◆ Information ◆
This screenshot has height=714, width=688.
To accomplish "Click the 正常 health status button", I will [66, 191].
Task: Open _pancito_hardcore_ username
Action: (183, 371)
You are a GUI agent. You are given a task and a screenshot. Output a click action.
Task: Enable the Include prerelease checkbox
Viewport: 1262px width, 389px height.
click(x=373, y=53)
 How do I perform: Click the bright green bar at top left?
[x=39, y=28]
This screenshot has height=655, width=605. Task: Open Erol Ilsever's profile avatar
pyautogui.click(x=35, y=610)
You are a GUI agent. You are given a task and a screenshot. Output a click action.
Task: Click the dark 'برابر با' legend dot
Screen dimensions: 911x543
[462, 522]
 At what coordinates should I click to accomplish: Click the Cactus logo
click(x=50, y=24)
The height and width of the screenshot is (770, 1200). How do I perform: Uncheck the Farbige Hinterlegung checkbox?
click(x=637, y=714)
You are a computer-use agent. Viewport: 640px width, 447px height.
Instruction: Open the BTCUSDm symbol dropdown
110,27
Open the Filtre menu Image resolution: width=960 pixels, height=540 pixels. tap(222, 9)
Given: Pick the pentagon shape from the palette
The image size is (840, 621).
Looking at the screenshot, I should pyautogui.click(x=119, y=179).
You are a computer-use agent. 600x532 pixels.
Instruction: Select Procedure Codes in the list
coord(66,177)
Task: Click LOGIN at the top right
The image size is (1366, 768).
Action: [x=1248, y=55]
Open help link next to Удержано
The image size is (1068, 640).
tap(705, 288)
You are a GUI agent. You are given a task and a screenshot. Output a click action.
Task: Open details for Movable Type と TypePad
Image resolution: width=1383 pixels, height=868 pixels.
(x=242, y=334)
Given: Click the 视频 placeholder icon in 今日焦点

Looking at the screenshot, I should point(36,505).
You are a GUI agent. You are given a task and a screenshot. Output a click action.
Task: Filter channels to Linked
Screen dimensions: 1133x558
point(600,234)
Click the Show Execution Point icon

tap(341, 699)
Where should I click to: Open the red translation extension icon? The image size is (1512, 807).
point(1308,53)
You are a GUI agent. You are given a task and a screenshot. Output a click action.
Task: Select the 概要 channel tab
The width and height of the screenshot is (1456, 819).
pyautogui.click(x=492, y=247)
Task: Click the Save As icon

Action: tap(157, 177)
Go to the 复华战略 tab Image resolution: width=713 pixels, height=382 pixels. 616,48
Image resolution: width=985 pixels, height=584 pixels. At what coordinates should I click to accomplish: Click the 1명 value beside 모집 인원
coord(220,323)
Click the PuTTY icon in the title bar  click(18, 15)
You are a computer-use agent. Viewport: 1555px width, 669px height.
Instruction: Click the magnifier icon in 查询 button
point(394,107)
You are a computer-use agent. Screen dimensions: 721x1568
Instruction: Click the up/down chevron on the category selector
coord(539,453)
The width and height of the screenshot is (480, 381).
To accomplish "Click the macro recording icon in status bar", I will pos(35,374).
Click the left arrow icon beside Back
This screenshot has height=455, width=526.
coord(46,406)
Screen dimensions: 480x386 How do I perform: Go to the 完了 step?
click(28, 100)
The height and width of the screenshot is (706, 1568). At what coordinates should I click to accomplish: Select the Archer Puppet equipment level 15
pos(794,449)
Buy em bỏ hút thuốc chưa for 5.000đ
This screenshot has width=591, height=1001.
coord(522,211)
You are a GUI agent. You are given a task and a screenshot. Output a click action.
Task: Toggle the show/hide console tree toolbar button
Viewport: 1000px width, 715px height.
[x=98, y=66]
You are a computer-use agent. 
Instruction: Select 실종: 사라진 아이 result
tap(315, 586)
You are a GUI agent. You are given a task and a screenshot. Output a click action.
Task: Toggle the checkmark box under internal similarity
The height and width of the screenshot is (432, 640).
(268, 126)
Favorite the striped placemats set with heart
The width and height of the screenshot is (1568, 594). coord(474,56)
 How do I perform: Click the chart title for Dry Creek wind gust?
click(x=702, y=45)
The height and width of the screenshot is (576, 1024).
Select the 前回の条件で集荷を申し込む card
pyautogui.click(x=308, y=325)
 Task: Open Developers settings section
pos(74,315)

◆ Your instructions ◆
Using the records above, please repeat the line with "Instruction: Click the magnifier" and every line after it exactly, and give no other text.

◆ Task solution ◆
Instruction: Click the magnifier icon in 查询 button
point(394,107)
You are a computer-use agent. Screen dimensions: 721x1568
Instruction: Click the up/down chevron on the category selector
coord(539,453)
The width and height of the screenshot is (480, 381).
To accomplish "Click the macro recording icon in status bar", I will pos(35,374).
Click the left arrow icon beside Back
This screenshot has height=455, width=526.
coord(46,406)
Screen dimensions: 480x386 How do I perform: Go to the 完了 step?
click(28, 100)
The height and width of the screenshot is (706, 1568). At what coordinates should I click to accomplish: Select the Archer Puppet equipment level 15
pos(794,449)
Buy em bỏ hút thuốc chưa for 5.000đ
This screenshot has width=591, height=1001.
coord(522,211)
You are a GUI agent. You are given a task and a screenshot. Output a click action.
Task: Toggle the show/hide console tree toolbar button
Viewport: 1000px width, 715px height.
[x=98, y=66]
You are a computer-use agent. 
Instruction: Select 실종: 사라진 아이 result
tap(315, 586)
You are a GUI agent. You are given a task and a screenshot. Output a click action.
Task: Toggle the checkmark box under internal similarity
The height and width of the screenshot is (432, 640).
(268, 126)
Favorite the striped placemats set with heart
The width and height of the screenshot is (1568, 594). coord(474,56)
 How do I perform: Click the chart title for Dry Creek wind gust?
click(x=702, y=45)
The height and width of the screenshot is (576, 1024).
Select the 前回の条件で集荷を申し込む card
pyautogui.click(x=308, y=325)
 Task: Open Developers settings section
pos(74,315)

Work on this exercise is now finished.